Global Gathering for Sponsorship 2023
Our Community Building Lead, Hannah, outlines Reset’s contribution to the 2023 Global Gathering for Sponsorship.
Our Community Building Lead, Hannah, outlines Reset’s contribution to the 2023 Global Gathering for Sponsorship.
Held in Lisbon, Portugal from 7 to 9 November, the 2023 Global Gathering for Sponsorship was hosted by the Global Refugee Sponsorship Initiative (GRSI) and Amnesty International. The event brought together 130 experts from 4 continents and 23 different countries to explore key developments in sponsorship over the past year, share learnings, and discuss future opportunities in community-led welcome.
Reset was invited to facilitate two workshops. The first of the workshops focused on practical steps in building a monitoring and evaluation framework, drawing on Reset’s experience of understanding what successful sponsorship is, integration outcomes for welcomed refugees, and consideration of the challenges involved in gathering this data. We co-delivered this workshop with The Open Community, who support Community Sponsorship in Ireland. Our second Reset workshop focused on trauma informed care, in which we explored trauma and its impacts on the body, brain, memory and behaviour, and the importance of volunteers and practitioners being trauma informed in their community engagement with refugees.
The gathering offered multiple opportunities to hear from our international partners on the different forms of sponsorship they deliver. This included discussions on named sponsorship, which is when the sponsor or group of volunteers can name the refugee family or friend they would like to sponsor. We discussed how this can be a driver of both scale and diversity in sponsorship and how it is more widely becoming a feature of sponsorship initiatives in other countries (though not yet in the UK). For example, in Canada, naming is the largest refugee resettlement pathway through which people are welcomed, allowing citizens to support specific refugee individuals or families to resettle into their community. We heard stories of volunteer groups welcoming refugees with similar interests to them such as cycling, medicine and football.

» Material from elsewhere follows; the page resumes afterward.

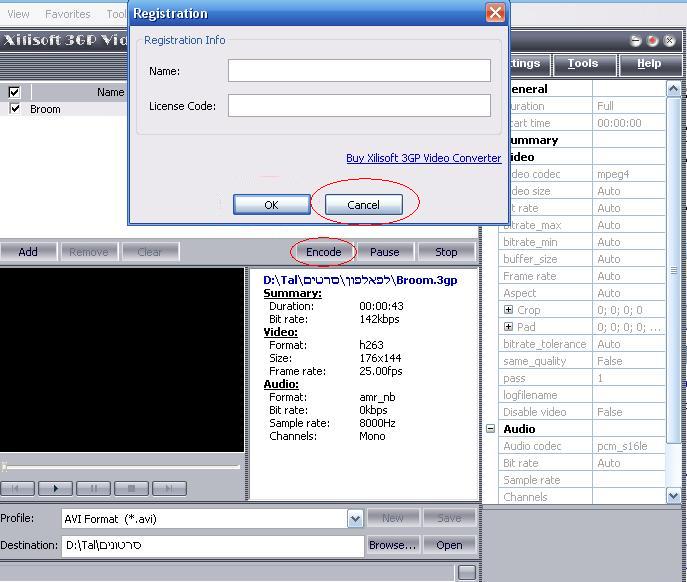Screen dimensions: 687x582
Task: Click the Buy Xilisoft 3GP Video Converter link
Action: click(423, 158)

A further area of discussion was the narrative of Community Sponsorship. Sponsorship has the potential to counter negative and toxic narratives about refugees that can be prevalent in our communities and in the media, but only if we harness and amplify the positivity that we see at the local and community level. Stories of sponsorship need to be dominant in narrative and less reactive, becoming more proactive, and they must recognise the deeply held beliefs of communities and acknowledge their concerns. Campaigns must include a mapping exercise to gauge interest, followed by targeted campaigns and information sessions. What was emphasised was the need for communities to see someone like them doing Community Sponsorship.
It was brilliant to hear from the people most affected by sponsorship – those with lived experience of being welcomed through sponsorship programmes. People who had been welcomed through various welcome pathways shared the need to include refugees as partners in sponsorship programmes, for their voices to be centred in campaigns and communications, and for more referral pathways to be available with a less restrictive eligibility criteria.
The opportunity to participate in the 2023 Global Gathering for Sponsorship was immensely valuable for Reset, enabling us to share our expertise on trauma informed care and programme monitoring and evaluation, as well as the chance to learn from sponsorship programmes in other nations. We look forward to next year’s gathering.